Text excerpt
'''
Convolutional neural networks are a type of feed-forward artificial neural network. Convolutional neural networks may include collections of neurons that each have a receptive field and that collectively tile an input space. Convolutional neural networks (CNNs) have numerous applications. In particular, CNNs have broadly been used in the area of pattern recognition and classification.
In layered neural network architectures, the output of a first layer of neurons becomes an input to a second layer of neurons, the output of a second layer of neurons becomes an input to a third layer of neurons, and so on. Convolutional neural networks may be trained to recognize a hierarchy of features. Computation in convolutional neural network architectures may be distributed over a population of processing nodes, which may be configured in one or more computational chains. These multi-layered architectures may be trained one layer at a time and may be fine-tuned using back propagation.
The systems, methods, and devices of the disclosure each have several aspects, no single one of which is solely responsible for its desirable attributes. Without limiting the scope of this disclosure as expressed by the claims that follow, some features will now be discussed briefly. After considering this discussion, and particularly after reading the section entitled “Detailed Description,” one will understand how the features of this disclosure provide the advantages described herein.
Certain aspects of the present disclosure are directed towards a method for memory access. The method generally includes: identifying whether data to be accessed is stored in a data cache coupled to a memory; storing an index associated with a line in the data cache in a next read index storage element based on the identification; and reading and/or processing the data from the data cache based on the index.
Certain aspects of the present disclosure are directed towards an apparatus for memory access. The apparatus generally includes: a memory; a memory read controller configured to identify whether data to be accessed is stored in a data cache coupled to the memory; a next read index storage element configured to store an index associated with a line in the data cache in a next read index storage element based on the identification; and processing circuitry configured to process the data from the data cache based on the index.
Certain aspects of the present disclosure are directed towards a neural processing unit. The neural processing unit generally includes: a memory; a memory read controller configured to identify whether weight data to be accessed is stored in a weight data cache coupled to the memory; a next read index first-in-first-out (FIFO) storage element configured to store an index associated with a line in the data cache in a next read index storage element based on the identification; and a multiplier circuit configured to multiply activation data and the weight data from the data cache based on the index.
To the accomplishment of the foregoing and related ends, the one or more aspects comprise the features hereinafter fully described and particularly pointed out in the claims. The following description and the appended drawings set forth in detail certain illustrative features of the one or more aspects. These features are indicative, however, of but a few of the various ways in which the principles of various aspects may be employed.
'''
Answer these from the excerpt on neural networks and memory access:
(a) In what area have CNNs broadly been used?
(b) How may multi-layered architectures be fine-tuned?
(c) In the neural processing unit, what does the multiplier circuit multiply?
The listing further down this page plays no part here.

Source excerpt
'''
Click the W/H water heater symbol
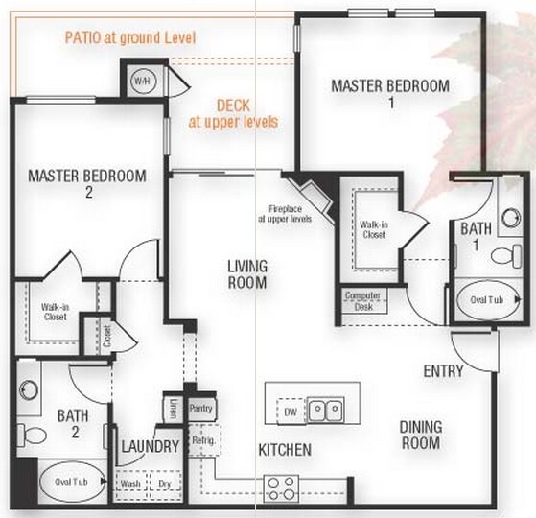[x=142, y=79]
'''
Written answer
(a) Pattern recognition and classification.
(b) Using back propagation.
(c) Activation data and the weight data from the data cache, based on the index.